Cholera toxin (CT), covalently attached to
horseradish peroxidase (HRP), is a specific cytochemical marker for
GM1 ganglioside (GM1) and retains the ability of the native toxin to raise levels of
cyclic AMP in avian erythrocytes. Using a cytochemical
stain for HRP, we found that 9% of control cultured murine
neuroblastoma cells bound
cholera toxin-horseradish peroxidase conjugates (CT-HRP) on their surfaces after incubations for 1 h at 4 degrees C. Exogenous GM1, the natural receptor of CT, becomes associated in the culture medium with the plasma membranes of these cells so that 96% of cells are stained. Cells preincubated with GM1 at 4 degrees C were exposed to CT-HRP for 1 h at 4 degrees C. After washing, cells were incubated at 37 degrees C for 30 min-24 h. Endocytosis of CT-HRP occurred within 30 min and CT-HRP remained, throughout the 24-h period, in tubules, vesicles, and cisternae often found near the Golgi apparatus; this aggregate of
peroxidase-positive elements probably corresponds to Golgi apparatus-endoplasmic reticulum-lysosomes (GERL) of neurons.

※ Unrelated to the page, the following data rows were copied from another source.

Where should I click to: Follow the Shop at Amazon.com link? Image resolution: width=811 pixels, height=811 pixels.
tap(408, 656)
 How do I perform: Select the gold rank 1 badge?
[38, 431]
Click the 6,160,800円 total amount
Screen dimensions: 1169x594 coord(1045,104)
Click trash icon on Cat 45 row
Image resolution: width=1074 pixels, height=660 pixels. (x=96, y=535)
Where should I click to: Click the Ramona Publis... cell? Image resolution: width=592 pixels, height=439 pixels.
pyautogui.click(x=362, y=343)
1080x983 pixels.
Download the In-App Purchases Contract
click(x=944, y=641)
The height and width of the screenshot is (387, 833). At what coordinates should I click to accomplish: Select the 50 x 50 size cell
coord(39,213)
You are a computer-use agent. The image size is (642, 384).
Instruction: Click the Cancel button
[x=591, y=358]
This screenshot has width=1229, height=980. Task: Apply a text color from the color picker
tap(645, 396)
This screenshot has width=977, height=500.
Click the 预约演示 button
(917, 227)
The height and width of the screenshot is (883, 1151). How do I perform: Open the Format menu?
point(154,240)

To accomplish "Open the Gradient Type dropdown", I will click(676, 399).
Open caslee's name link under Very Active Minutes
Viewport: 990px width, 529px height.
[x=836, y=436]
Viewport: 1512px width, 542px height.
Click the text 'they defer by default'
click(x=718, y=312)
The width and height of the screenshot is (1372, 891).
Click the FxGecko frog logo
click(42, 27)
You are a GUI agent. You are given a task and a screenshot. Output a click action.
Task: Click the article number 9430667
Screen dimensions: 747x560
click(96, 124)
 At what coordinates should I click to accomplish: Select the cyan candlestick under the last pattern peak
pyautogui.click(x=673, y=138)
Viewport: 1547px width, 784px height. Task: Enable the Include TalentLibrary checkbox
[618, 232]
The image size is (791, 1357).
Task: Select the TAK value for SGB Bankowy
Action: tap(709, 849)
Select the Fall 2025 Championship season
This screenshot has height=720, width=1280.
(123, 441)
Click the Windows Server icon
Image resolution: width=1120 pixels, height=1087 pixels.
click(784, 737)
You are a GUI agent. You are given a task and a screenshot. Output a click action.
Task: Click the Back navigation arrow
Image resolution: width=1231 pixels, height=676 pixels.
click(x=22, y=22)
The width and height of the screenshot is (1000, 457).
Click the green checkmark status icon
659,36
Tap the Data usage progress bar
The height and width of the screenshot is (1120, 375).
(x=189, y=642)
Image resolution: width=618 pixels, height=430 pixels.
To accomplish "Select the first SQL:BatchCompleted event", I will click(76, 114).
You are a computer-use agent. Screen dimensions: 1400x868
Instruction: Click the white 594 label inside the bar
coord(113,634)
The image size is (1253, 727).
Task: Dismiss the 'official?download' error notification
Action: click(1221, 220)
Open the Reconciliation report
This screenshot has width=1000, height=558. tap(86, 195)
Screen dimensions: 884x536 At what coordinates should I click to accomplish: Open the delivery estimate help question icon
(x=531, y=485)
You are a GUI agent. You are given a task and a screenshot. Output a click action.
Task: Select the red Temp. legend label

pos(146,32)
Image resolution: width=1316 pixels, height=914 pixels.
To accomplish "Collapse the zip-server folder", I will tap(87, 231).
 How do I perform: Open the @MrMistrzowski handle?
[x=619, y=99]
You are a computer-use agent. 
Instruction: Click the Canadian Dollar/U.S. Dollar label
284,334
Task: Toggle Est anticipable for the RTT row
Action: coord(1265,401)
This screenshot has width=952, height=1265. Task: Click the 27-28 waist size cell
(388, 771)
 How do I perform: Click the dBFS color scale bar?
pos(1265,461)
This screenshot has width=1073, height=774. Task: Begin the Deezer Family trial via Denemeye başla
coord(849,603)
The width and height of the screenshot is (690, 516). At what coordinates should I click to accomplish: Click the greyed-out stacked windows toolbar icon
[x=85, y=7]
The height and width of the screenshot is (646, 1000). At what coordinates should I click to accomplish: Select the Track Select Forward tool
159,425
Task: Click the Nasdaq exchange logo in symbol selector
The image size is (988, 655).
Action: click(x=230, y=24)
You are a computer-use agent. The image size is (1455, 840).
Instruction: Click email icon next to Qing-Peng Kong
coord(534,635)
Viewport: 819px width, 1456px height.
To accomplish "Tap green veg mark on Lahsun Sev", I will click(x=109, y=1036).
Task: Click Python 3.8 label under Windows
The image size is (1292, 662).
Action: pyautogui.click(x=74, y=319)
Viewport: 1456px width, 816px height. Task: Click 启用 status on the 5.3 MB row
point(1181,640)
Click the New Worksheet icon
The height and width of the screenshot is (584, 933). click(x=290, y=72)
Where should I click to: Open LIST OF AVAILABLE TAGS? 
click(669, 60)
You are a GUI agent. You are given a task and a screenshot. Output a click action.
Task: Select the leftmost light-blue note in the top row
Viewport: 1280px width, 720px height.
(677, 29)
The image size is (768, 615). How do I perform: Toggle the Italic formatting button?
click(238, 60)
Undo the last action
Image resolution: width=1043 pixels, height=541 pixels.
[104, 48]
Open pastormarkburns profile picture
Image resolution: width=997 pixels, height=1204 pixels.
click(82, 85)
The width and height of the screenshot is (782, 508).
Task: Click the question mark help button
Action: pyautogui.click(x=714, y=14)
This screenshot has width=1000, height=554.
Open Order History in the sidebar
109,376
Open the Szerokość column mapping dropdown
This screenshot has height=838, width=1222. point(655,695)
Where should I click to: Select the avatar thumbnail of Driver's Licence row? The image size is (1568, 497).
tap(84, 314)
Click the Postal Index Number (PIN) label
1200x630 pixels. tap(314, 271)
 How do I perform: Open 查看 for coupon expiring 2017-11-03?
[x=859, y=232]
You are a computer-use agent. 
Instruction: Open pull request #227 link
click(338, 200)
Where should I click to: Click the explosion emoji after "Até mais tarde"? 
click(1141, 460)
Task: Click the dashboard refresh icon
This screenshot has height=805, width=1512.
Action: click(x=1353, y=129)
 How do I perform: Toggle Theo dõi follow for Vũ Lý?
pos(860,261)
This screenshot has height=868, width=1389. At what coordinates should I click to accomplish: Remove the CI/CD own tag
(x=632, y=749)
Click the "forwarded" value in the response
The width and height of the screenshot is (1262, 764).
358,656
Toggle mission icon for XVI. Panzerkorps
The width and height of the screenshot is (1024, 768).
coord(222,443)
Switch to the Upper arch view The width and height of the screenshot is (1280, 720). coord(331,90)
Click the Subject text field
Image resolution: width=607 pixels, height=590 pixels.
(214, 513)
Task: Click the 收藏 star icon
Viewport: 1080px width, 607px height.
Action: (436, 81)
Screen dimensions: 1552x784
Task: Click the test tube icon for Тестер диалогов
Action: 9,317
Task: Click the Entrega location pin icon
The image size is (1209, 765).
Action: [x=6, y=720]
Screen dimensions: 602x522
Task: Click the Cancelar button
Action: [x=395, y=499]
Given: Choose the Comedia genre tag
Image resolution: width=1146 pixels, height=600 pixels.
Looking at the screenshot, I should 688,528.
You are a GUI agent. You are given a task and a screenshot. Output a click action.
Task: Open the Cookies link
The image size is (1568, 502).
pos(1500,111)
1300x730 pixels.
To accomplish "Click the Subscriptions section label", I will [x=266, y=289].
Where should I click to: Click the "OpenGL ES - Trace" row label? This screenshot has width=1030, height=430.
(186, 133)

In metaphase cells, CT-HRP was observed in aggregates of vesicles and tubules clustered near the centriole. Conjugates of HRP with subunit B, the GM1 binding component of CT, were internalized by cells pretreated with GM1 as was CT-HRP. The 9% of
neuroblastoma cells binding CT-HRP in the absence of exogenous GM1 internalized the
ligand in a manner indistinguishable from that of the treated cells. These findings indicate that, in
neuroblastoma cells, a system of vesicles, tubules, and cisternae, analogous to GERL of neurons, is the primary recipient of adsorptive endocytosis of CT bound to endogenous or exogenously introduced GM1.